▸ WHAT YOU HAVE TO DO
Read the listing below and copy out each line where the word "size" occurs.

▸ INFORMATION PROVIDED
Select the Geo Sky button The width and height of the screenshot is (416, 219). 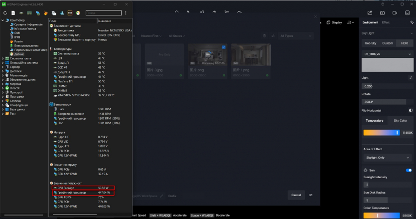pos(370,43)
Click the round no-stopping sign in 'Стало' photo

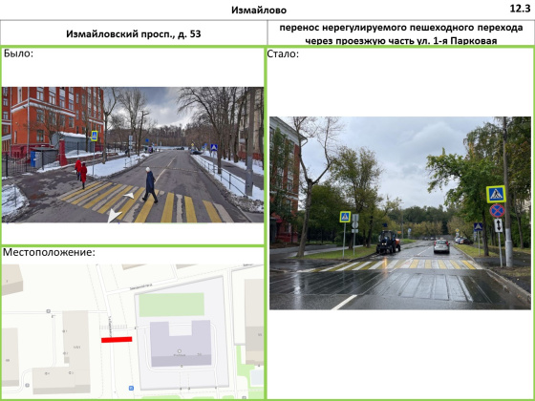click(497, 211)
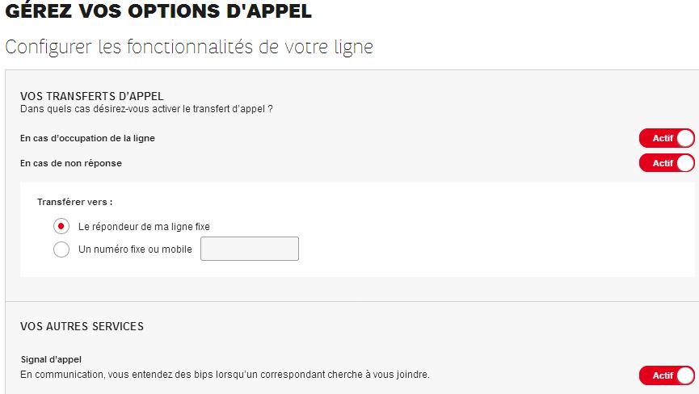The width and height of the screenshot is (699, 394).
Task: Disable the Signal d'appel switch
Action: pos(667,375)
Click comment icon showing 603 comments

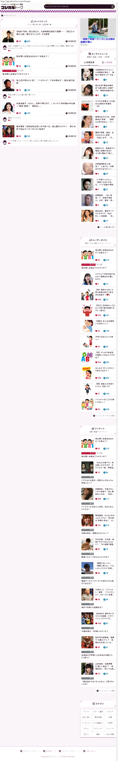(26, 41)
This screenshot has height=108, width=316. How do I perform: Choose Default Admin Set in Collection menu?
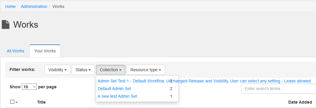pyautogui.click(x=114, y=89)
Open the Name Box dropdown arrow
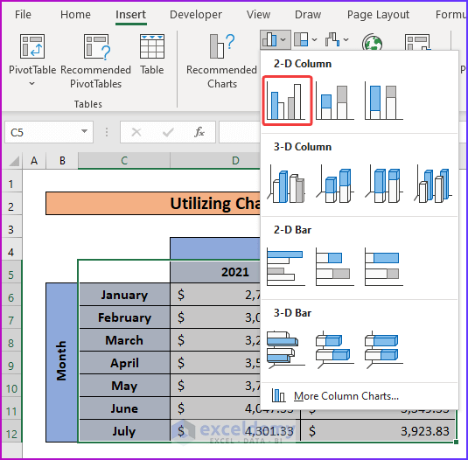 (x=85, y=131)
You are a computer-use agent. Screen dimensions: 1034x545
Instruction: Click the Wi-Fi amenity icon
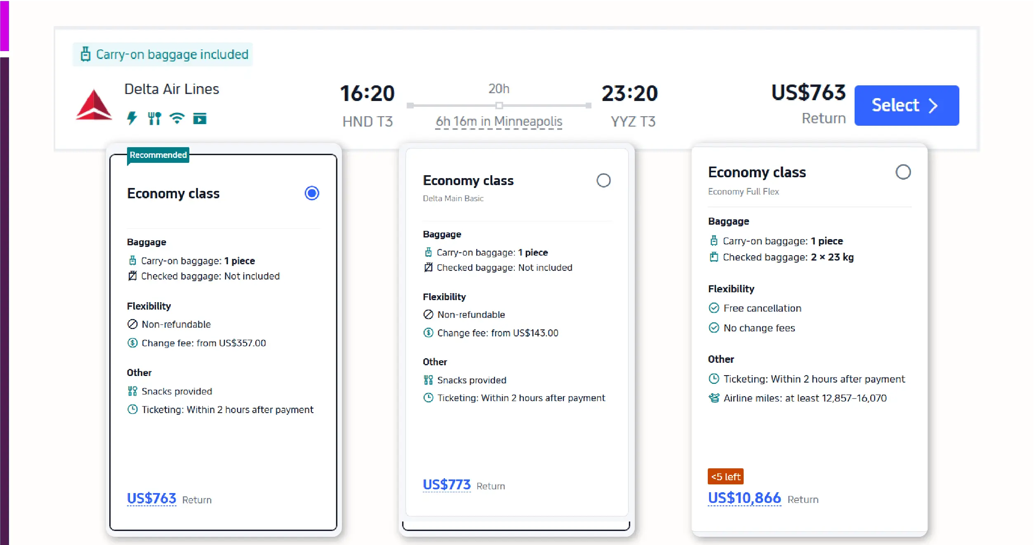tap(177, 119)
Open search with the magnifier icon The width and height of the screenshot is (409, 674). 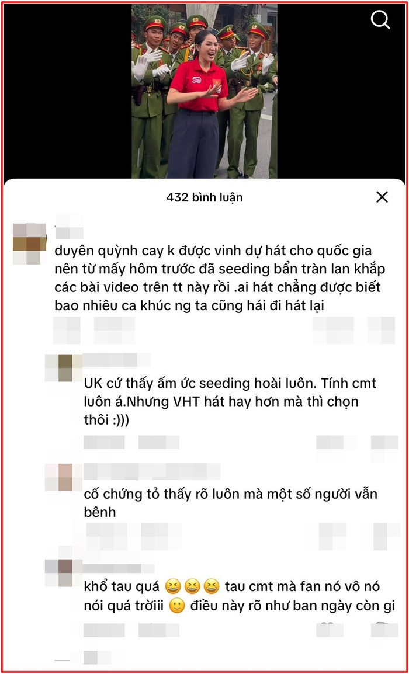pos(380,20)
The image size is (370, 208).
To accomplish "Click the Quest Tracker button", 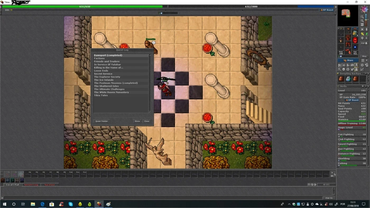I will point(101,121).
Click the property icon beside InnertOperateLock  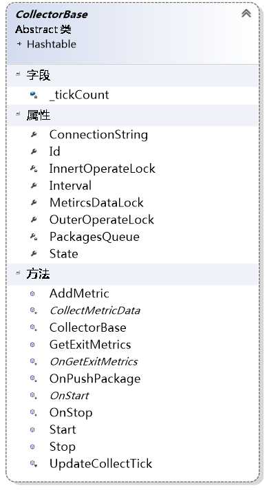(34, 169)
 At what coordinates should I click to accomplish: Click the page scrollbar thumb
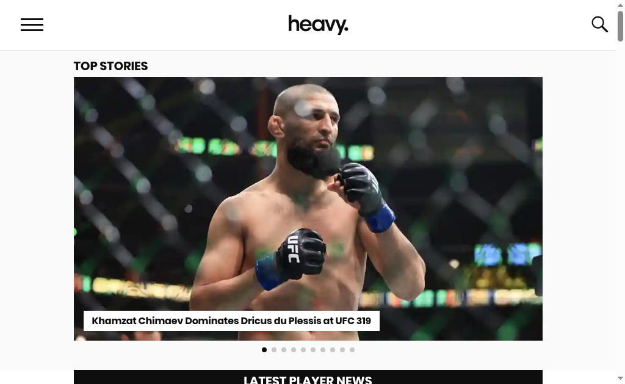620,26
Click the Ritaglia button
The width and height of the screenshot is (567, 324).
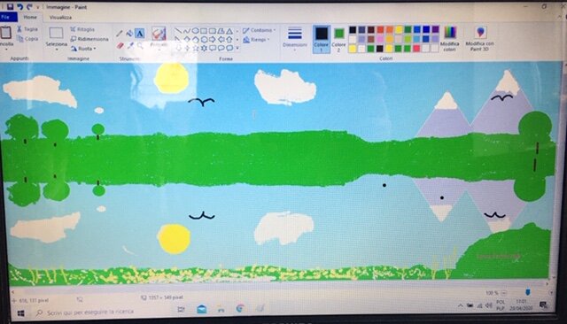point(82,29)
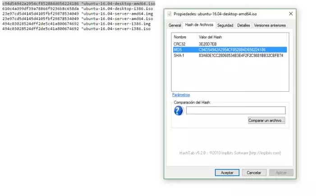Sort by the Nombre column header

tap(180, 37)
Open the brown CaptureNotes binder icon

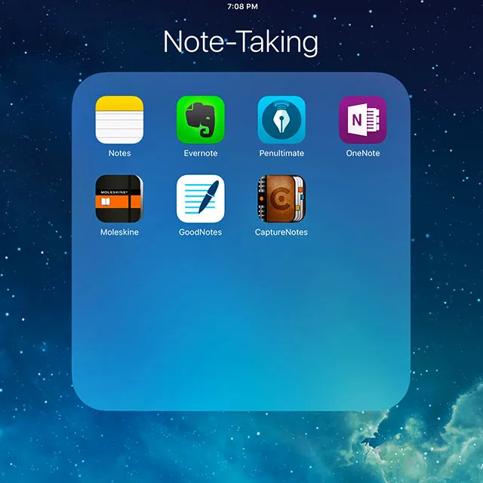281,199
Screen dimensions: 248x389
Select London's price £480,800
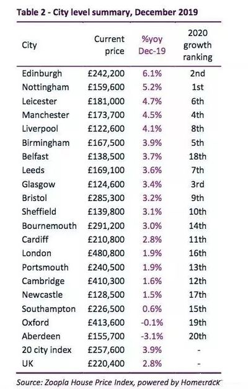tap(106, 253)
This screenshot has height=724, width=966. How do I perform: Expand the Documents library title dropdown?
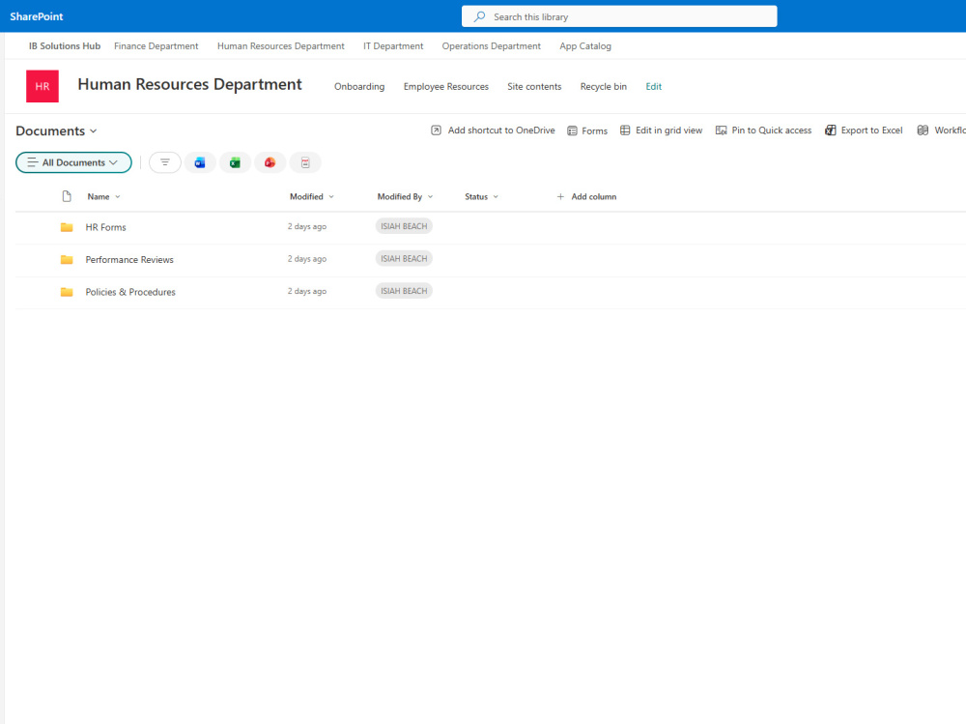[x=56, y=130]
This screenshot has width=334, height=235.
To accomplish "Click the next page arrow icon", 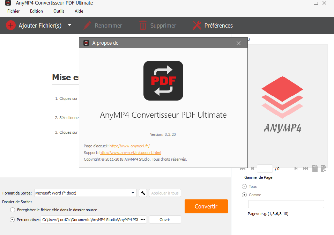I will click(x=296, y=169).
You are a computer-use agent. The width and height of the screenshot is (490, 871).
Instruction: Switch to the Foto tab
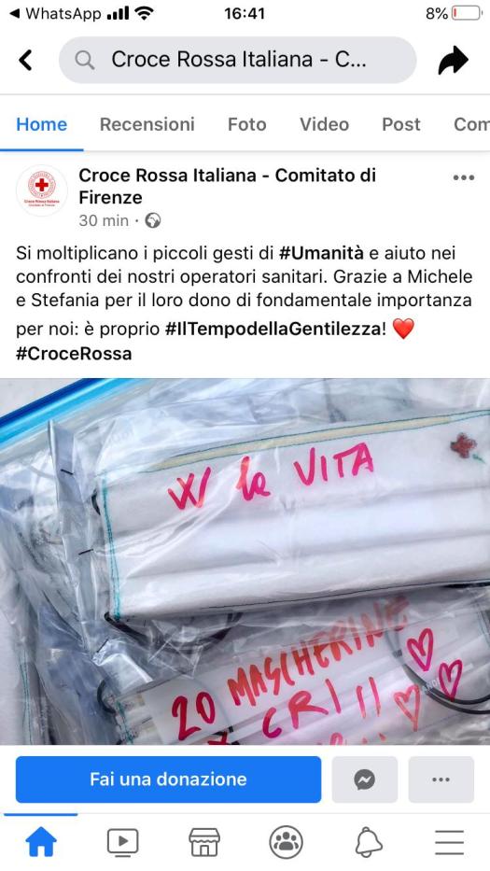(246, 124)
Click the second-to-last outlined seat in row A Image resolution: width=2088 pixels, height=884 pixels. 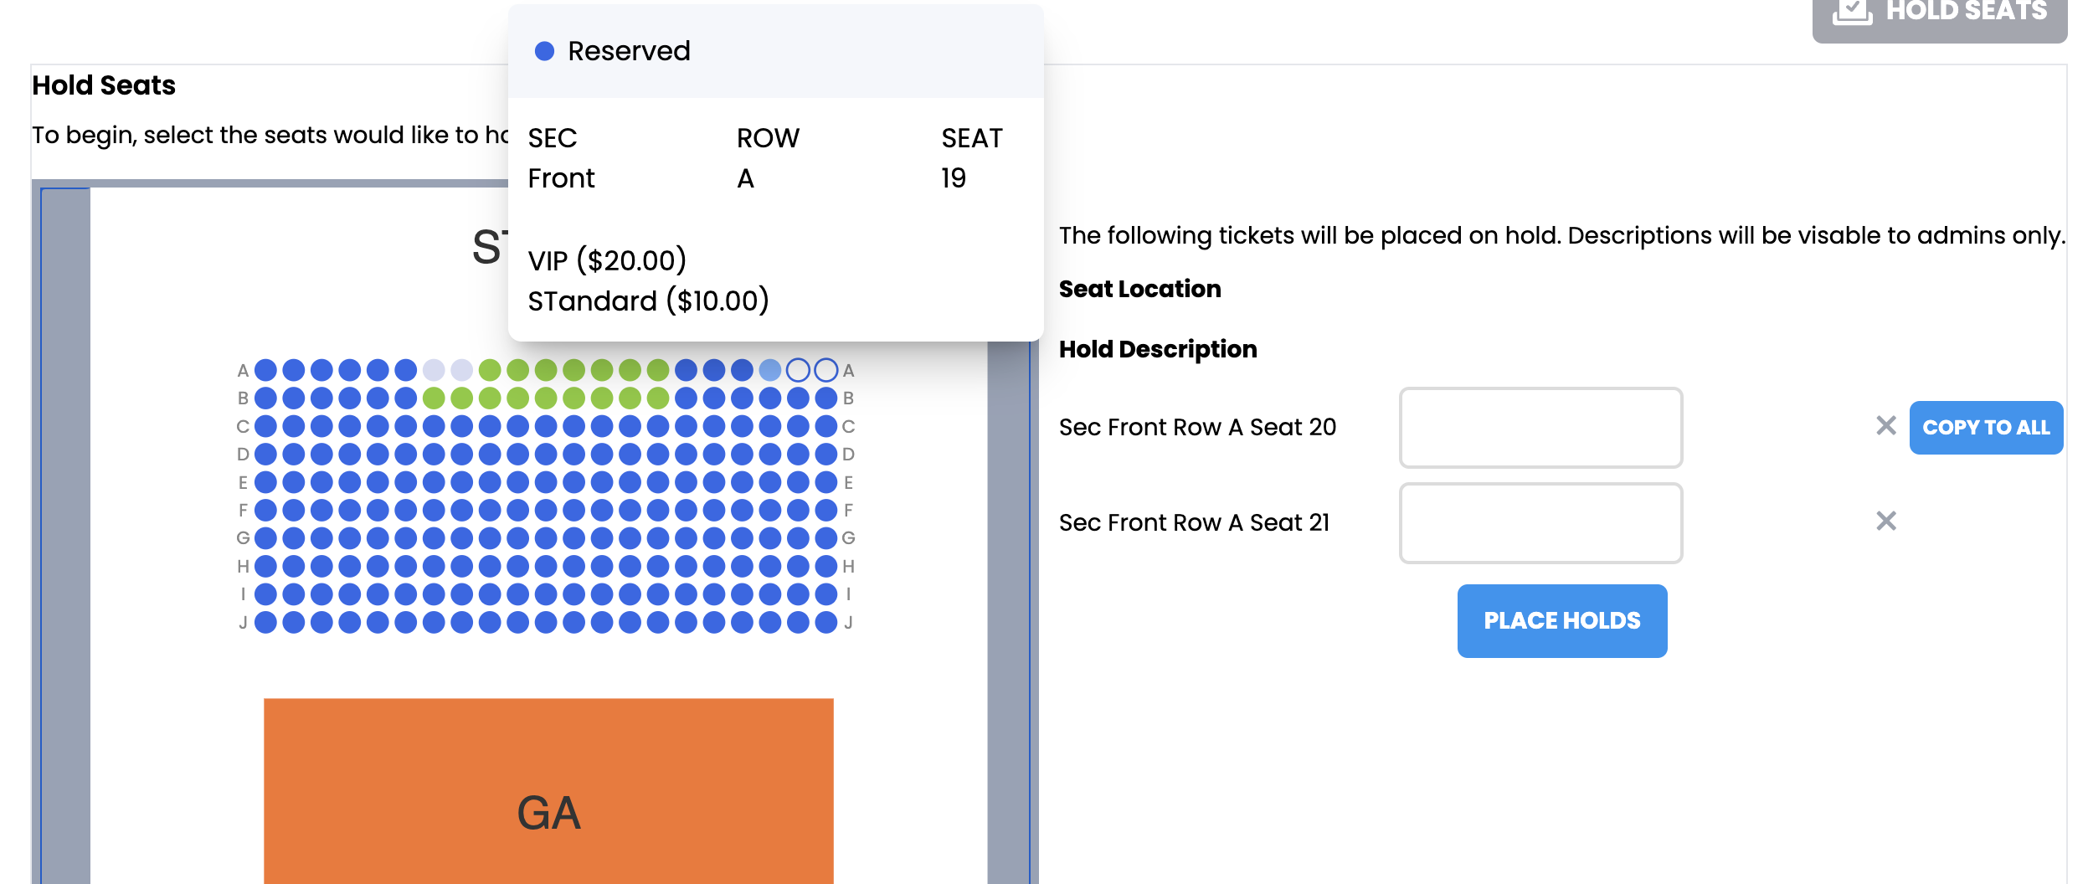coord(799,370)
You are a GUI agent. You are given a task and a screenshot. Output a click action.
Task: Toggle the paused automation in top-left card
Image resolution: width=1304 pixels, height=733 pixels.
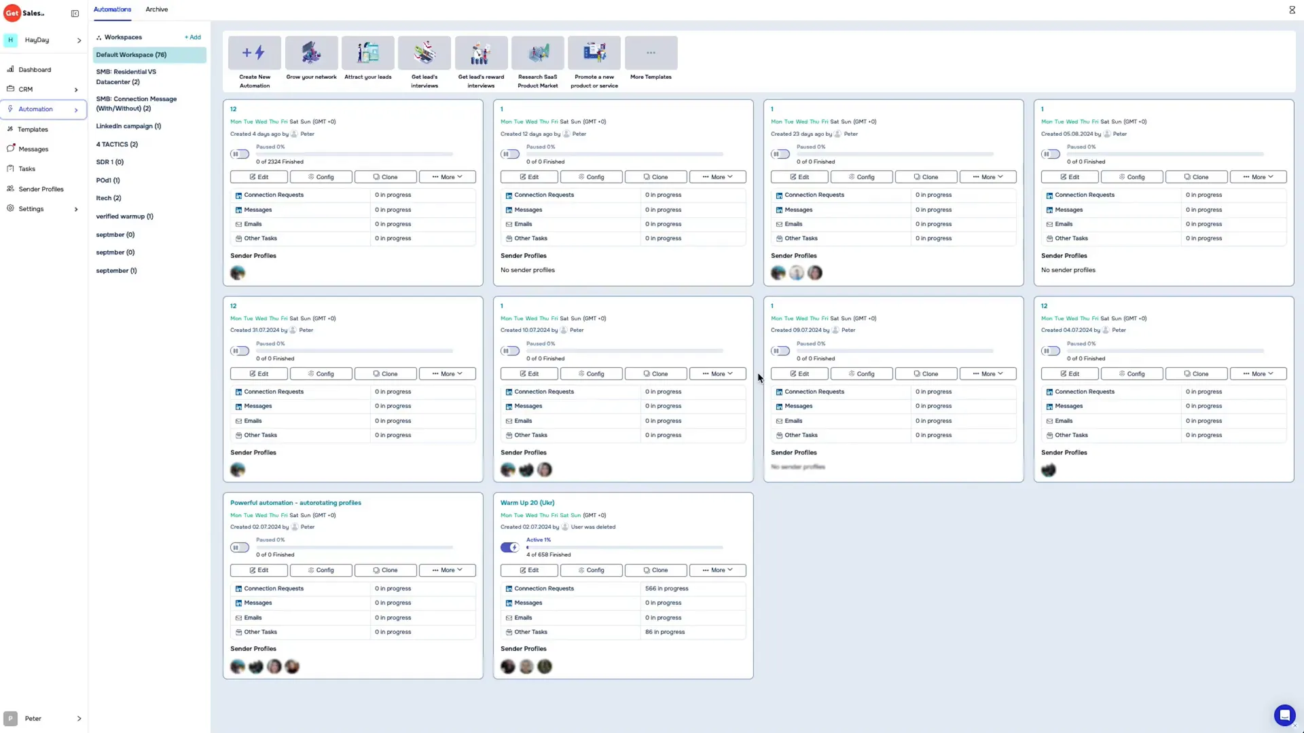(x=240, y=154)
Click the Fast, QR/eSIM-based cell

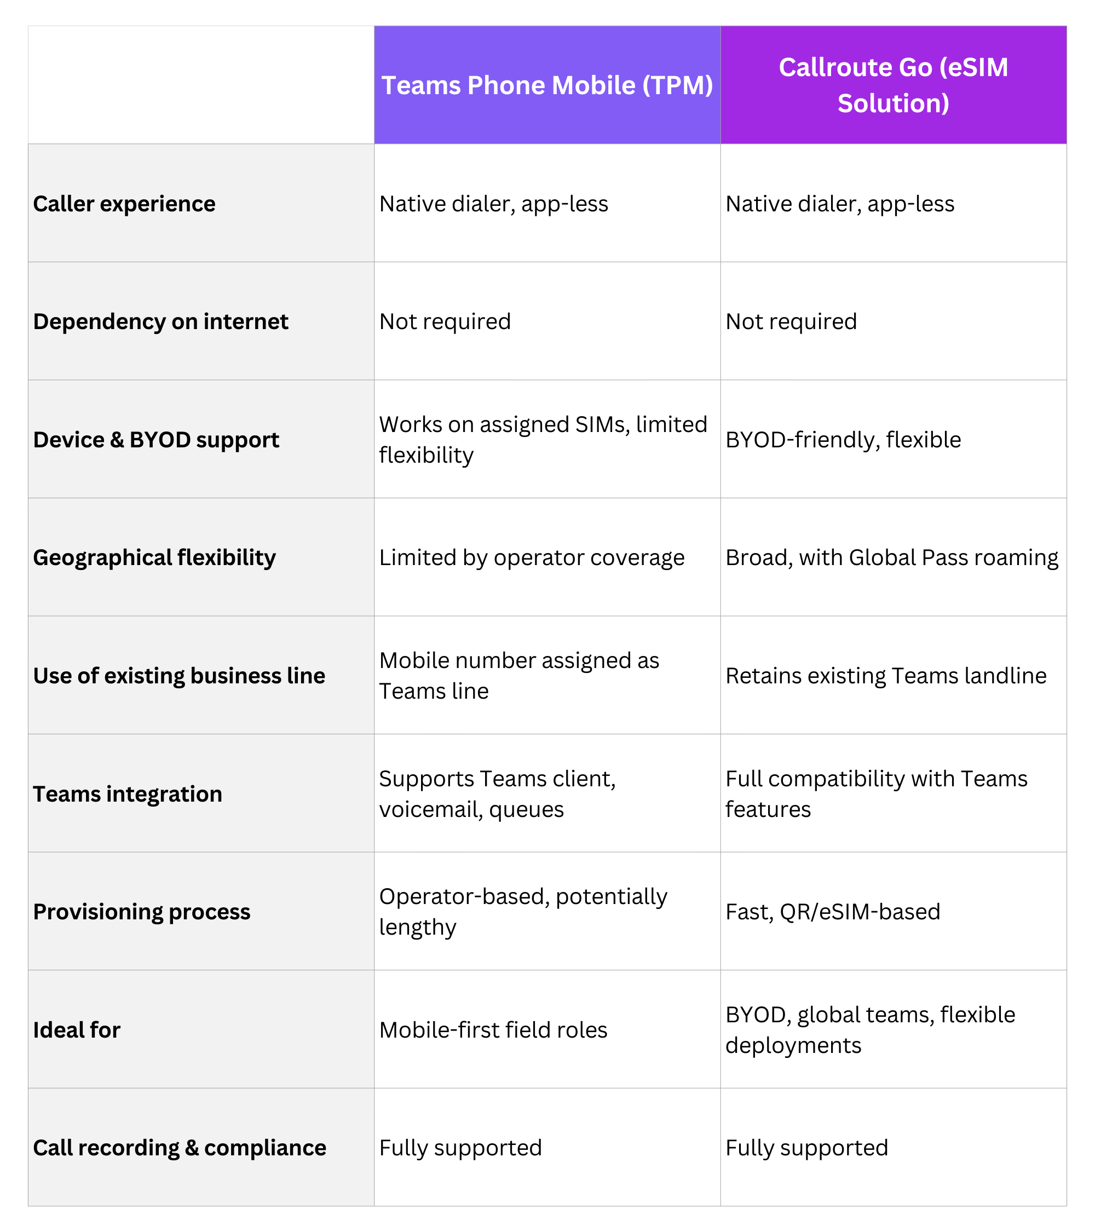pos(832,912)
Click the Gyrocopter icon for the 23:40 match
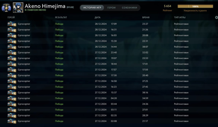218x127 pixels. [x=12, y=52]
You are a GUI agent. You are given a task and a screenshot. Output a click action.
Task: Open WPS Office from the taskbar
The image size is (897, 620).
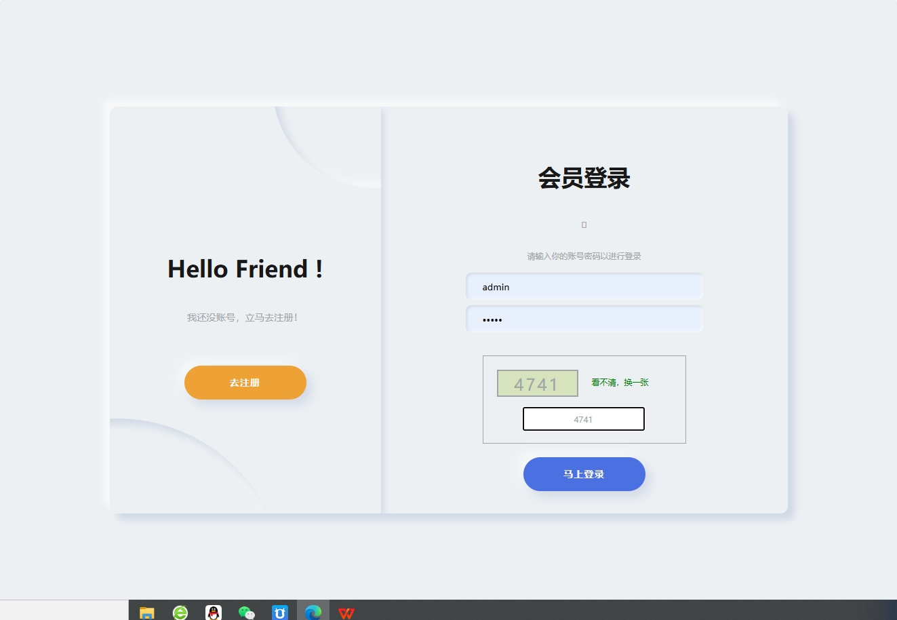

▸ COMPLETED EXERCISE
The image size is (370, 208).
The image size is (897, 620).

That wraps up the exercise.